18/04/2024

Hoge Raad verschaft nieuwe inzichten in btw-behandeling bij grondlevering

Een veelvoorkomende discussie bij vastgoedtransacties is de vraag of sprake is van de levering van bebouwde grond, belast met overdrachtsbelasting, of van onbebouwde grond die kwalificeert als bouwterrein, belast met omzetbelasting. Onlangs heeft de Hoge Raad uitspraak gedaan in en zaak waarin de vraag centraal staat of een bouwterrein wordt geleverd, ondanks de aanwezigheid van een 96 meter lange muur.

De btw-wetgeving kent als uitgangspunt dat de levering van onroerend goed is vrijgesteld van omzetbelasting. Een uitzondering daarop is de levering van een bouwterrein. Een bouwterrein is onbebouwde grond, kennelijk bestemd om te worden bebouwd met een of meer gebouwen. In de praktijk komt het vaak voor dat nog enige bebouwing aanwezig is op een stuk grond, bijvoorbeeld een oude fundering of skelet van een gebouw. In zo’n geval is het sterk afhankelijk van de feiten en omstandigheden of sprake kan zijn van een bouwterrein, zoals ook in de hierna te bespreken casus eenzelfde afweging wordt gemaakt.

In dit artikel gaan wij in op de feiten in het onderhavige arrest en de oordelen van de rechterlijke instanties. Vervolgens beschrijven wij kort het belang voor de praktijk.

 

Casus

In de onderhavige casus heeft de belanghebbende, een projectontwikkelaar, een perceel grond met daarop een leegstaand fabrieksgebouw gekocht. Ten behoeve van de bouw van een appartementencomplex en eengezinswoningen, heeft de ontwikkelaar een bouwvergunning verkregen en het fabrieksgebouw gesloopt. Daarbij is een 96 meter lange muur, die fungeerde als grondkering en afscheiding tussen tuinen en een stuk onbebouwd gebleven stuk grond, intact gebleven.

Na realisatie van het appartementencomplex is het complex verkocht, maar de bouw van de eengezinswoningen heeft geen doorgang gevonden. Het onbebouwd gebleven stuk grond met daarop de muur heeft de belanghebbende vervolgens verkocht aan een projectontwikkelaar, die het voornemen had daarop woningen te bouwen. De belanghebbende is van mening dat zij, door de aanwezigheid van de muur, bebouwde grond heeft geleverd. Daarom heeft zij geen omzetbelasting over de levering voldaan. De Belastingdienst was echter van mening dat sprake was van een bouwterrein en heeft daarom omzetbelasting nageheven over de levering.

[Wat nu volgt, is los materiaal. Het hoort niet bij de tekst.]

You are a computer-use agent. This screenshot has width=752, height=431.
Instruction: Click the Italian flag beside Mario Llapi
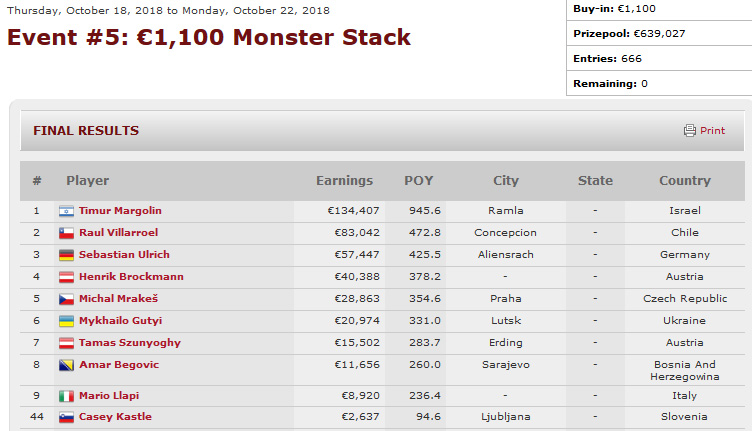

De rechtbank stelde in dit kader dat het terrein niet als onbebouwde grond kon worden aangemerkt en daarom geen bouwterrein kon zijn. Het gerechtshof is met de rechtbank van mening dat sprake is van de levering van bebouwde grond, die niet belast is met omzetbelasting. Het gerechtshof onderbouwt haar oordeel door te stellen dat de muur dienstbaar is aan het terrein en de levering van een gedeeltelijk gesloopt gebouw tot de laatste steen moet worden beschouwd als de levering van een bestaand gebouw.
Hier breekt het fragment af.